BAB I
PEMBAHASAN
A. Maslahah Mursalah
1.
Pengertian
Maslahah Mursalah
artinya mutlak, dalam istilah ushul yaitu kemaslahatan yang tidak disyariatkan
oleh syari’ hukum untuk ditetapkan dan tidak ditunjukkan oleh dalil syar’i
untuk mengi’tibarkannya, atau membatalkannya. Dinamakan mutlak karena tidak
dikaitkan dengan dalil yang menerangkan atau dalil yang membatalkannya.
Misalnya kemaslahatan yang disyariatkan. Kemaslahatan yang disyariatkan oleh
syari’ itu untuk menetapkan hukum dan menunjukkan i’tibarnya, dan menerangkan
sebab-sebab bagi apa yang disyariatkannya itu. Apa sebabnya, dan untuk apa
disyariatkan. Dalam istilah ushul dinamakan almurshalih mu’tabirah dari syari’.
Misalnya memelihara kehidupan orang. Syari’ mensyariatkan, wajib malaksaanakan
kisas terhadap orang yang membunuh, pembunuhan yang direncanakan. Artinya
tasyri’ hukum itu dibina untuk menetapkan kemaslahatan.
2.
Syarat –syarat maslahah mursalah:
a. Hanya berlaku dalam muamalah, karena soal- soal
ibadah tetap tidak berubah – ubah.
b. Tidak berlawanan dengan maksud syariat atau salah
satu dalilnya yang sudah dikenal
c. Mashlahah merupakan kepentingan yang nyata dean
dibutuhkan oleh masyarakat
3. Kedudukan mashlahah murshalah
Di antara fuqaha
yang paling banyak menggunakan mashlahah murshalah ialah imam malik alasannya
Tuhan mengutus utusan – utusanNya untuk mewujudkan kemaslahatan manusia.

● **CUPLIKAN DATA**
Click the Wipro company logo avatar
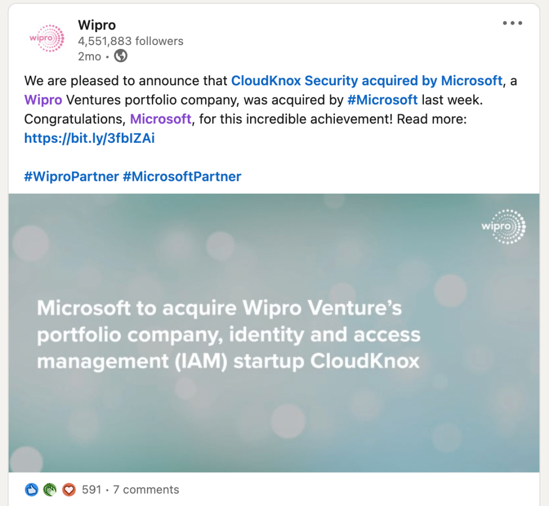This screenshot has height=506, width=549. point(46,39)
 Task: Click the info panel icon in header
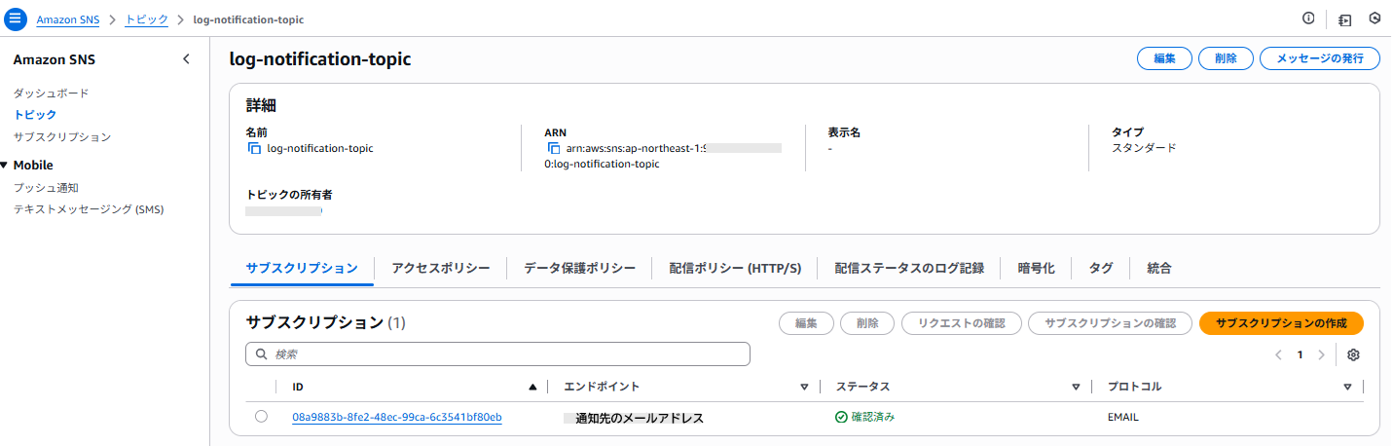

● **TUGAS**
1. Dalam kutipan dokumen tentang maslahah mursalah, siapakah fuqaha yang paling banyak menggunakan mashlahah murshalah?
2. Perbarui kutipan dokumen tentang maslahah mursalah: tulis kembali bagian yang diawali kata-kata "b. Tidak berlawanan" dan diakhiri setelah "mewujudkan kemaslahatan manusia.", dengan "kepentingan" diganti menjadi "kebutuhan".

● **KUNCI JAWABAN**
1. Imam Malik.

2.
b. Tidak berlawanan dengan maksud syariat atau salah
satu dalilnya yang sudah dikenal
c. Mashlahah merupakan kebutuhan yang nyata dean
dibutuhkan oleh masyarakat
3. Kedudukan mashlahah murshalah
Di antara fuqaha
yang paling banyak menggunakan mashlahah murshalah ialah imam malik alasannya
Tuhan mengutus utusan – utusanNya untuk mewujudkan kemaslahatan manusia.